Tax benefits on education loans
Education is a major life goal for all Indians. And whether you already have children, or you’re planning to have kids in the future, you no doubt have some big dreams about the kind of educational opportunities you want them to enjoy.
Education loans can help you make these dreams come true. And as an added bonus, they also come with some tax benefits as explained below.
Section 80E of the Income Tax Act
According to section 80E, the interest paid for education loans can be claimed as a deduction from your total taxable income. Here are the key details about the deduction under section 80E.
- Only the interest portion is eligible for deduction.
- The loan should be taken for funding your own higher education, or the higher education of your spouse or children.
- The loan should be availed from a bank or financial institution.
- The tax relief on education loans can be availed for a maximum of 8 years from the year in which you start repaying the loan.
Tax benefits on personal loans
There are no direct tax benefits on loans taken for personal purposes. However, depending on the purpose for which you use the funds borrowed through a personal loan, you may be eligible for certain tax benefits.

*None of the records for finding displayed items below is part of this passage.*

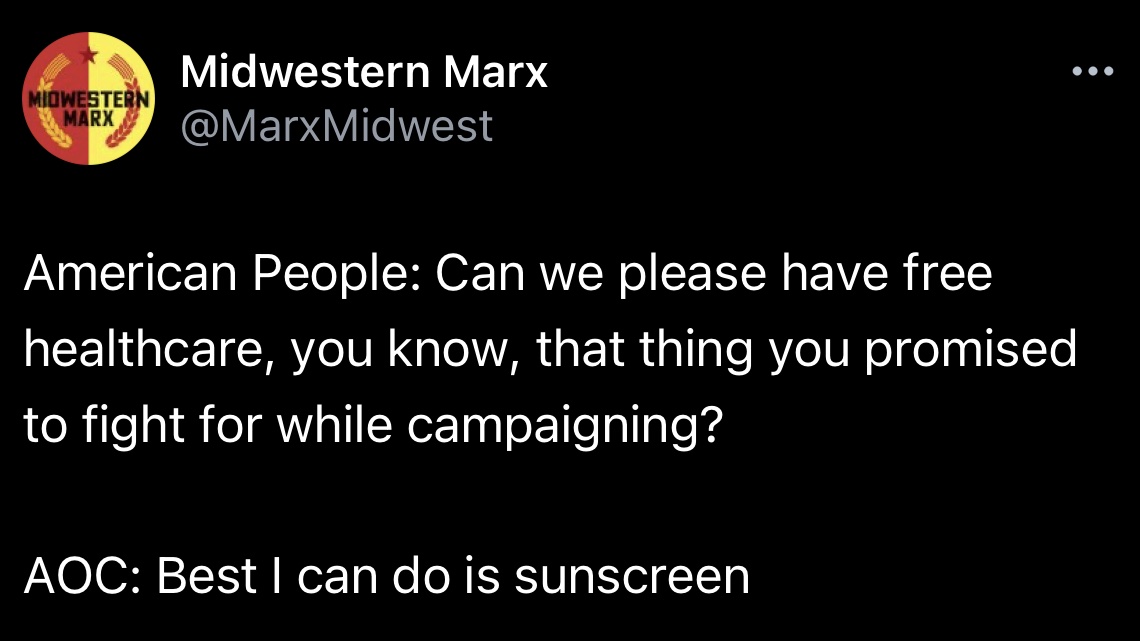
Task: Click the word "campaigning?" in the tweet
Action: (563, 426)
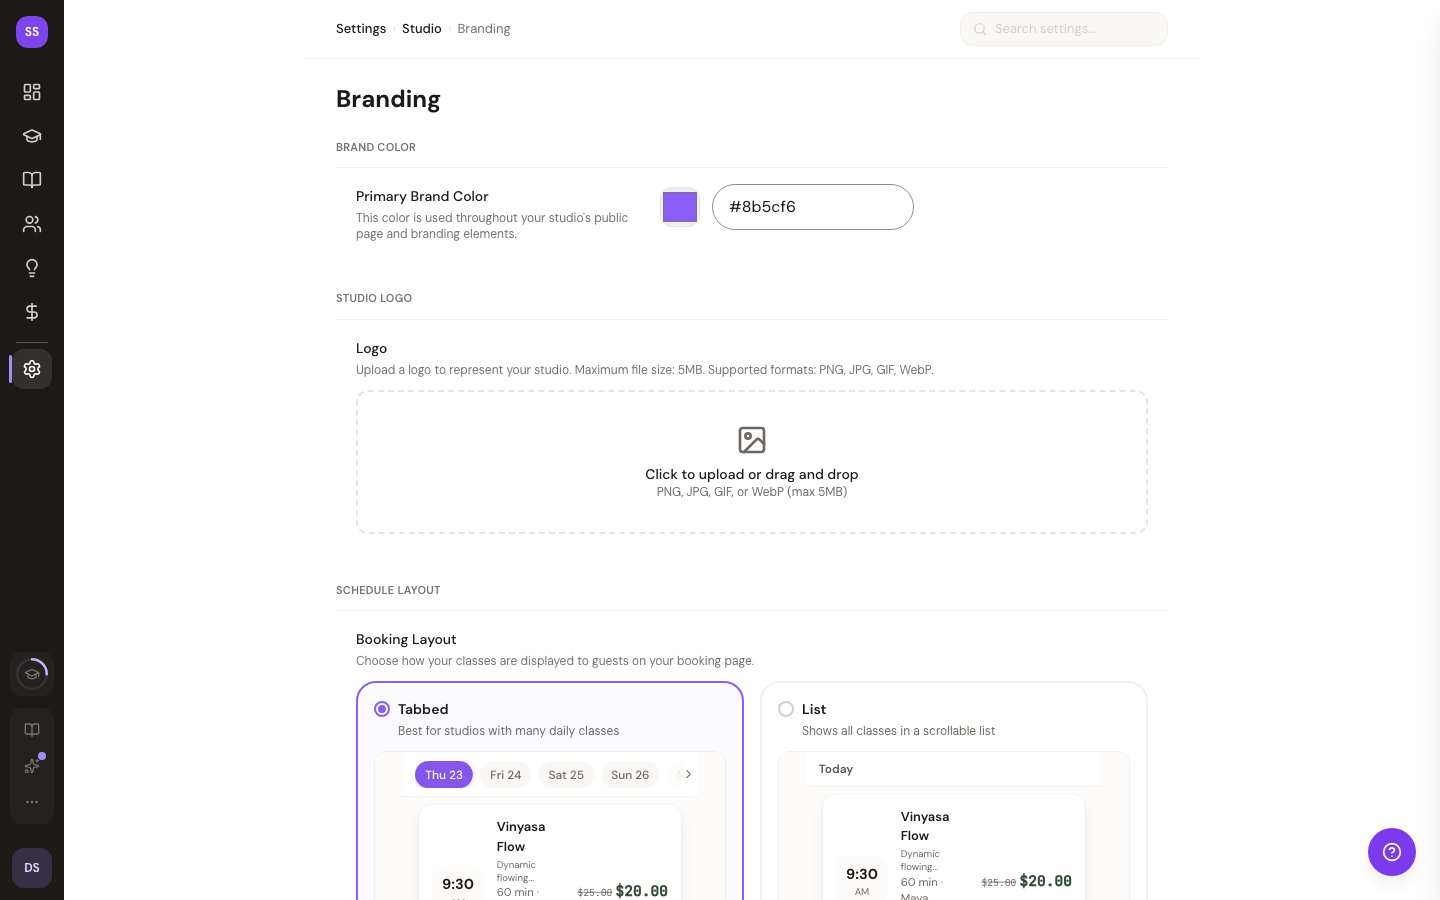Click the Studio breadcrumb link
The height and width of the screenshot is (900, 1440).
[421, 29]
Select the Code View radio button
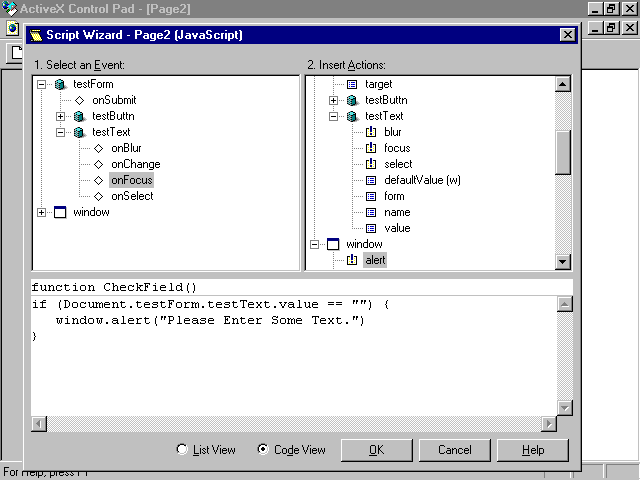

For example, if you use the funds borrowed for home renovation or for making the down payment on your house, you can claim deductions under section 24(b) for the interest portion of the loan.
Wrapping up
So, you now know that a home loan or an education loan is so much more than just external financing. There is also quite a bit of tax relief that you can avail. In fact, with the right kind of financial planning, you can time your loans in such a manner that you enjoy the highest possible tax relief and simultaneously meet your life goals like owning your dream house or paying for your children’s quality education.
A quick recap
- The principal component of your home loan is eligible for tax benefits under section 80C of the Income Tax Act.
- As for the interest component of your home loan, you can claim benefits for the same under section 24 as well as section 80EE or section 80EEA of the Income Tax Act.
- The interest paid for education loans is also deductible as per section 80E.